Fed-Funds Call at 8% Vaults One Strategist Past the 6% Pack

Traders wagering this week on the Federal Reserve lifting its benchmark interest rate to 6% are still aiming way too low, according to Dominique Dwor-Frecaut.

Dwor-Frecaut, a senior market strategist at the research firm Macro Hive, says the Fed will have to boost the federal funds rate to about 8% to win its battle to bring inflation fully under control. That’s based on her analysis using a Taylor Rule model with data stretching back to 1970.

She’s not fazed by the fact that her call is still very much an outlier. She first made this prediction not long after the Fed started its tightening cycle in March 2022. For traders, she warns that two-year Treasury yields are headed well above 6%, and the yield curve will become even more inverted than it is now.

“I’m even more confident about my 8% call after the nonfarm payrolls report,” Dwor-Frecaut, who previously worked in the New York Fed’s markets group, said in a telephone interview, referring to surprisingly-strong employment data published on Feb. 3. “The funds rate has to go much higher than is now predicted. Policy is still very easy.”

While Dwor-Frecaut may be in a minority on Wall Street, others have floated similar ideas. Former Fed Presidents Jeffrey Lacker and Charles Plosser wrote in a recent Wall Street Journal opinion piece that, if inflation stays where it is now, typical policy rules would recommend a rate between 6.5% and 8% by the end of the year.

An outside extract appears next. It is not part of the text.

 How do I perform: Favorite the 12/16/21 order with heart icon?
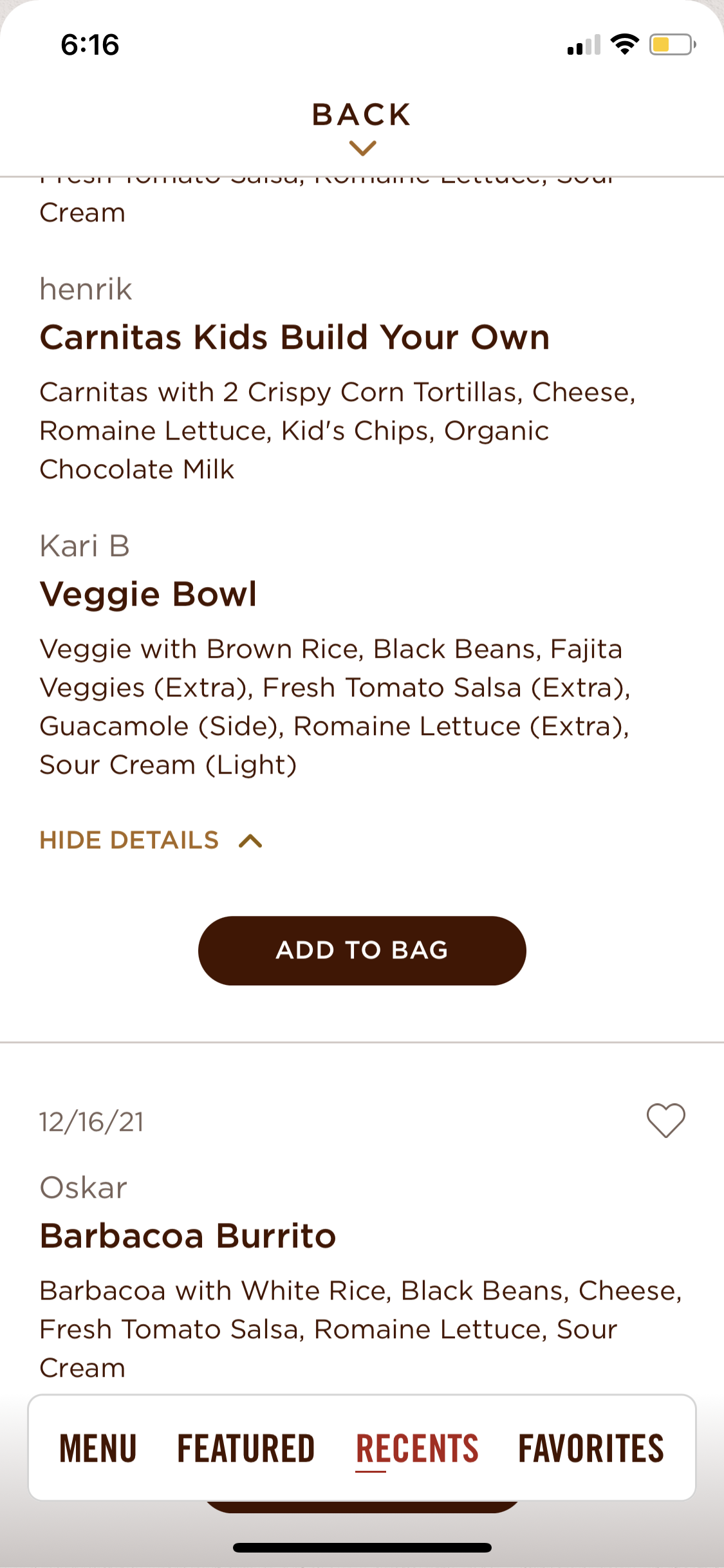(665, 1121)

For now, though, overnight index swaps are priced for a peak in the federal funds rate of about 5.1% in July, and then cuts to around 4.8% to close out 2023. The hot jobs report brought market pricing for the so-called terminal rate in line with Fed officials’ own estimates: In December, they published projections suggesting they expected to raise the federal funds rate to 5.1% this year, according to the median estimate, though they didn’t see any rate cuts until 2024.